» **WHAT THE TASK ASKS**:
What is needed is an exact reproduction of the lines from the one that contains "Expand the Training menu" through the end of the data, both included and nothing else, with pictures omitted.

(Collected data entries)
•••
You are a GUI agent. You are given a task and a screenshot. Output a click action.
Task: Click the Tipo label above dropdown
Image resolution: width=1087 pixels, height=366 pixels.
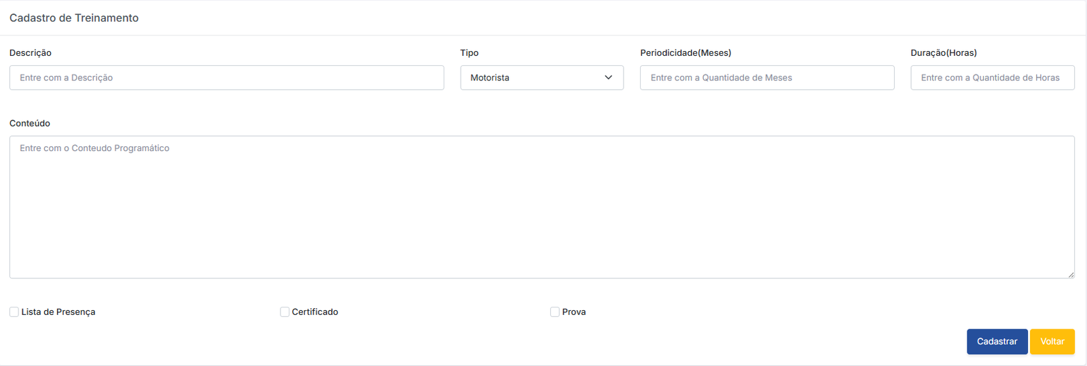(469, 53)
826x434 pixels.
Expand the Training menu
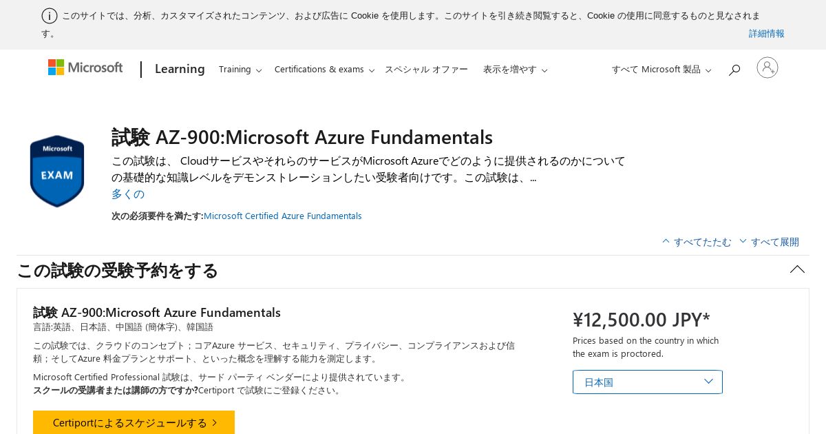point(240,70)
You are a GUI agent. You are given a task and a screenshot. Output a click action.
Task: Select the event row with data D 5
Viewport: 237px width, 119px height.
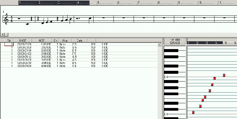click(59, 47)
•••
» **WRITTEN RESPONSE**:
Expand the Training menu
point(240,70)
You are a GUI agent. You are given a task and a screenshot. Output a click action.
Task: Select the event row with data D 5
Viewport: 237px width, 119px height.
click(59, 47)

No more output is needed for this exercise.